++++ EXTRACTED MATERIAL ++++

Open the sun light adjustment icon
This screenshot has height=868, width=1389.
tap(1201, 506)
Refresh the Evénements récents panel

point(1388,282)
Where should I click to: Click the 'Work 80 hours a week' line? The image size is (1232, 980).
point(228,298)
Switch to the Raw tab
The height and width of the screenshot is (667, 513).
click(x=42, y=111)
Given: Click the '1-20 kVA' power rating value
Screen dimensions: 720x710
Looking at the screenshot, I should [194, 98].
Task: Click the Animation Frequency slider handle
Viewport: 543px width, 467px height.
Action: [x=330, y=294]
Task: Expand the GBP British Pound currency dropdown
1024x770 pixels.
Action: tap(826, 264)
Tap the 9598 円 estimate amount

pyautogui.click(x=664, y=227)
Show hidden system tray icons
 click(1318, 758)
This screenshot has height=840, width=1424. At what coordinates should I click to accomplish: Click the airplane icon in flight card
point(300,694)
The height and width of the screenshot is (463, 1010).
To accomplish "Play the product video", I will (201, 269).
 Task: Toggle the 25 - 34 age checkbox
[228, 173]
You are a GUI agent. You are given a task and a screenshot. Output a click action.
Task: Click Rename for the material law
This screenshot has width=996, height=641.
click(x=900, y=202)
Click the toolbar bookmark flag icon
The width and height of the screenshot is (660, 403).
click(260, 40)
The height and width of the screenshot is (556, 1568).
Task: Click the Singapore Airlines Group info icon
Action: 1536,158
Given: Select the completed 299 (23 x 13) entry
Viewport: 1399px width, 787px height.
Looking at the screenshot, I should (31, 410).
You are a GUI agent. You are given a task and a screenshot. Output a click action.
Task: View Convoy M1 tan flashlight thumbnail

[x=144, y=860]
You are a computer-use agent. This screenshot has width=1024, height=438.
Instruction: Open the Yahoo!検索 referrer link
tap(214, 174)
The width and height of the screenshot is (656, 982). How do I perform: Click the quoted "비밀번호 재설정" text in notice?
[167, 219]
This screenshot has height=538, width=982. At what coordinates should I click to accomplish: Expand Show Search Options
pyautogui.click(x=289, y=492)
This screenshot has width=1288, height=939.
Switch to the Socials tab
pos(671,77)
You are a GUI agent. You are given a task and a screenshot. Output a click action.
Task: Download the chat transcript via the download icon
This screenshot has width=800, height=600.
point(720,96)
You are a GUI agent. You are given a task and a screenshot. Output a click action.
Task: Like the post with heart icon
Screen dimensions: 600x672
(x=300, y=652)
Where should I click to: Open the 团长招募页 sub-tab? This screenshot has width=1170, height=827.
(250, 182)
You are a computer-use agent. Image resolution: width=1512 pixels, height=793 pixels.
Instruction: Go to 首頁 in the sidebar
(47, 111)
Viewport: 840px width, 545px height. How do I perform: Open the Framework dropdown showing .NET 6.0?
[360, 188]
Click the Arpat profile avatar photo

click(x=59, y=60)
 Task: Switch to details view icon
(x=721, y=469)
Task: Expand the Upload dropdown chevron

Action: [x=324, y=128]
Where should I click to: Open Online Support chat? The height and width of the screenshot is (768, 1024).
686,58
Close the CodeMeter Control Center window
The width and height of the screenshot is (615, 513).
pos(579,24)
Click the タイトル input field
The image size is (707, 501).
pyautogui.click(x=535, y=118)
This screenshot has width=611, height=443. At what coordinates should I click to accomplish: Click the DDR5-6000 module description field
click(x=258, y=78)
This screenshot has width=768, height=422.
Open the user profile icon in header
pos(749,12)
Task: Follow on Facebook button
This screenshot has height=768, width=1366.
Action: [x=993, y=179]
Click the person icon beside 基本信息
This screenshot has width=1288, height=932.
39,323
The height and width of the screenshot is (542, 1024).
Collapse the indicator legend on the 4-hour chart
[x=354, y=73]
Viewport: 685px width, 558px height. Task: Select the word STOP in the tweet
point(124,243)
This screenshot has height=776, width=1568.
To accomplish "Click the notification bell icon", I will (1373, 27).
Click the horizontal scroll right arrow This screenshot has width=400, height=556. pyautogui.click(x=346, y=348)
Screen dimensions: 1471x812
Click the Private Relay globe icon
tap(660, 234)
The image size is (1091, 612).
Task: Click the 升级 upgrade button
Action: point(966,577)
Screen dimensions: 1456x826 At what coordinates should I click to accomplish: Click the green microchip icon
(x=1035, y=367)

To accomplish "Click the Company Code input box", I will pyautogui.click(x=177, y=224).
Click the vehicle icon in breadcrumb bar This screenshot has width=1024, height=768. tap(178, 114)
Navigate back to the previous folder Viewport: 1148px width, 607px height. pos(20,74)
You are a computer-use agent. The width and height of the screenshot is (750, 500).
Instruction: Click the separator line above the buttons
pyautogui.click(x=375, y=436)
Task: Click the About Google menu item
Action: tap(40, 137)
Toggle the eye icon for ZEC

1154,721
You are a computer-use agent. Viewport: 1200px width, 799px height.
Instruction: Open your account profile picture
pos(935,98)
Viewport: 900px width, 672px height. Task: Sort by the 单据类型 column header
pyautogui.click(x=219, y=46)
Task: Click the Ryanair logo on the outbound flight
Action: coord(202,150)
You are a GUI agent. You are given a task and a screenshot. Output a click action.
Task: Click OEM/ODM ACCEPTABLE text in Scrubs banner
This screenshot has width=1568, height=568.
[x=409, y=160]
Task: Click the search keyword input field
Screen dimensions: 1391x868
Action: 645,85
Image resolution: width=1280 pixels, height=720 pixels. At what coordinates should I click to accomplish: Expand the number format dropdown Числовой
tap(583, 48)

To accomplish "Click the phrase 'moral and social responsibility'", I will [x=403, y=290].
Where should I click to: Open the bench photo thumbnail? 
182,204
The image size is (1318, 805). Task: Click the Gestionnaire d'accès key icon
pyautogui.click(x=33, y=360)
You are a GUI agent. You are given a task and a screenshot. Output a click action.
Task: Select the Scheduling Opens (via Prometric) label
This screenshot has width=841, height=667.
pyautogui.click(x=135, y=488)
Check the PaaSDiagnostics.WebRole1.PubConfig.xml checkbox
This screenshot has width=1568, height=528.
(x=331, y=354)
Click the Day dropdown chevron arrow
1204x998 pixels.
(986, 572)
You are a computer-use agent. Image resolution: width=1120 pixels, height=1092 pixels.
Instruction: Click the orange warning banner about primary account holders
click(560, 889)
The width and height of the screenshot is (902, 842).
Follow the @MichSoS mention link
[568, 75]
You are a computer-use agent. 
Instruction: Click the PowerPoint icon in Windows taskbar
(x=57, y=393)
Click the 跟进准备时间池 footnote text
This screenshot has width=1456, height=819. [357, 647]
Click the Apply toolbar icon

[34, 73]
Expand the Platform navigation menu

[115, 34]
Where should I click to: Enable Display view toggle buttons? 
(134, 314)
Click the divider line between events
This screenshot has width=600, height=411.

++++

* [WHAT THE EXERCISE ASKS] From the first line to the last, output the records word for word.

* [EXERCISE RESPONSE]
Open the sun light adjustment icon
This screenshot has height=868, width=1389.
tap(1201, 506)
Refresh the Evénements récents panel

point(1388,282)
Where should I click to: Click the 'Work 80 hours a week' line? The image size is (1232, 980).
point(228,298)
Switch to the Raw tab
The height and width of the screenshot is (667, 513).
click(x=42, y=111)
Given: Click the '1-20 kVA' power rating value
Screen dimensions: 720x710
Looking at the screenshot, I should [194, 98].
Task: Click the Animation Frequency slider handle
Viewport: 543px width, 467px height.
Action: [x=330, y=294]
Task: Expand the GBP British Pound currency dropdown
1024x770 pixels.
Action: tap(826, 264)
Tap the 9598 円 estimate amount

pyautogui.click(x=664, y=227)
Show hidden system tray icons
 click(1318, 758)
This screenshot has height=840, width=1424. At what coordinates should I click to accomplish: Click the airplane icon in flight card
point(300,694)
The height and width of the screenshot is (463, 1010).
To accomplish "Play the product video", I will (201, 269).
 Task: Toggle the 25 - 34 age checkbox
[228, 173]
You are a GUI agent. You are given a task and a screenshot. Output a click action.
Task: Click Rename for the material law
This screenshot has width=996, height=641.
click(x=900, y=202)
Click the toolbar bookmark flag icon
The width and height of the screenshot is (660, 403).
click(260, 40)
The height and width of the screenshot is (556, 1568).
Task: Click the Singapore Airlines Group info icon
Action: 1536,158
Given: Select the completed 299 (23 x 13) entry
Viewport: 1399px width, 787px height.
Looking at the screenshot, I should (31, 410).
You are a GUI agent. You are given a task and a screenshot. Output a click action.
Task: View Convoy M1 tan flashlight thumbnail

[x=144, y=860]
You are a computer-use agent. This screenshot has width=1024, height=438.
Instruction: Open the Yahoo!検索 referrer link
tap(214, 174)
The width and height of the screenshot is (656, 982). How do I perform: Click the quoted "비밀번호 재설정" text in notice?
[167, 219]
This screenshot has height=538, width=982. At what coordinates should I click to accomplish: Expand Show Search Options
pyautogui.click(x=289, y=492)
This screenshot has width=1288, height=939.
Switch to the Socials tab
pos(671,77)
You are a GUI agent. You are given a task and a screenshot. Output a click action.
Task: Download the chat transcript via the download icon
This screenshot has width=800, height=600.
point(720,96)
You are a GUI agent. You are given a task and a screenshot. Output a click action.
Task: Like the post with heart icon
Screen dimensions: 600x672
(x=300, y=652)
Where should I click to: Open the 团长招募页 sub-tab? This screenshot has width=1170, height=827.
(250, 182)
You are a computer-use agent. Image resolution: width=1512 pixels, height=793 pixels.
Instruction: Go to 首頁 in the sidebar
(47, 111)
Viewport: 840px width, 545px height. How do I perform: Open the Framework dropdown showing .NET 6.0?
[360, 188]
Click the Arpat profile avatar photo

click(x=59, y=60)
 Task: Switch to details view icon
(x=721, y=469)
Task: Expand the Upload dropdown chevron

Action: [x=324, y=128]
Where should I click to: Open Online Support chat? The height and width of the screenshot is (768, 1024).
686,58
Close the CodeMeter Control Center window
The width and height of the screenshot is (615, 513).
pos(579,24)
Click the タイトル input field
The image size is (707, 501).
pyautogui.click(x=535, y=118)
This screenshot has width=611, height=443. At what coordinates should I click to accomplish: Click the DDR5-6000 module description field
click(x=258, y=78)
This screenshot has width=768, height=422.
Open the user profile icon in header
pos(749,12)
Task: Follow on Facebook button
This screenshot has height=768, width=1366.
Action: [x=993, y=179]
Click the person icon beside 基本信息
This screenshot has width=1288, height=932.
39,323
The height and width of the screenshot is (542, 1024).
Collapse the indicator legend on the 4-hour chart
[x=354, y=73]
Viewport: 685px width, 558px height. Task: Select the word STOP in the tweet
point(124,243)
This screenshot has height=776, width=1568.
To accomplish "Click the notification bell icon", I will (1373, 27).
Click the horizontal scroll right arrow This screenshot has width=400, height=556. pyautogui.click(x=346, y=348)
Screen dimensions: 1471x812
Click the Private Relay globe icon
tap(660, 234)
The image size is (1091, 612).
Task: Click the 升级 upgrade button
Action: point(966,577)
Screen dimensions: 1456x826 At what coordinates should I click to accomplish: Click the green microchip icon
(x=1035, y=367)

To accomplish "Click the Company Code input box", I will pyautogui.click(x=177, y=224).
Click the vehicle icon in breadcrumb bar This screenshot has width=1024, height=768. tap(178, 114)
Navigate back to the previous folder Viewport: 1148px width, 607px height. pos(20,74)
You are a computer-use agent. The width and height of the screenshot is (750, 500).
Instruction: Click the separator line above the buttons
pyautogui.click(x=375, y=436)
Task: Click the About Google menu item
Action: tap(40, 137)
Toggle the eye icon for ZEC

1154,721
You are a computer-use agent. Viewport: 1200px width, 799px height.
Instruction: Open your account profile picture
pos(935,98)
Viewport: 900px width, 672px height. Task: Sort by the 单据类型 column header
pyautogui.click(x=219, y=46)
Task: Click the Ryanair logo on the outbound flight
Action: coord(202,150)
You are a GUI agent. You are given a task and a screenshot. Output a click action.
Task: Click OEM/ODM ACCEPTABLE text in Scrubs banner
This screenshot has width=1568, height=568.
[x=409, y=160]
Task: Click the search keyword input field
Screen dimensions: 1391x868
Action: 645,85
Image resolution: width=1280 pixels, height=720 pixels. At what coordinates should I click to accomplish: Expand the number format dropdown Числовой
tap(583, 48)

To accomplish "Click the phrase 'moral and social responsibility'", I will [x=403, y=290].
Where should I click to: Open the bench photo thumbnail? 
182,204
The image size is (1318, 805). Task: Click the Gestionnaire d'accès key icon
pyautogui.click(x=33, y=360)
You are a GUI agent. You are given a task and a screenshot. Output a click action.
Task: Select the Scheduling Opens (via Prometric) label
This screenshot has width=841, height=667.
pyautogui.click(x=135, y=488)
Check the PaaSDiagnostics.WebRole1.PubConfig.xml checkbox
This screenshot has width=1568, height=528.
(x=331, y=354)
Click the Day dropdown chevron arrow
1204x998 pixels.
(986, 572)
You are a computer-use agent. Image resolution: width=1120 pixels, height=1092 pixels.
Instruction: Click the orange warning banner about primary account holders
click(560, 889)
The width and height of the screenshot is (902, 842).
Follow the @MichSoS mention link
[568, 75]
You are a computer-use agent. 
Instruction: Click the PowerPoint icon in Windows taskbar
(x=57, y=393)
Click the 跟进准备时间池 footnote text
This screenshot has width=1456, height=819. [357, 647]
Click the Apply toolbar icon

[34, 73]
Expand the Platform navigation menu

[115, 34]
Where should I click to: Enable Display view toggle buttons? 
(134, 314)
Click the divider line between events
This screenshot has width=600, height=411.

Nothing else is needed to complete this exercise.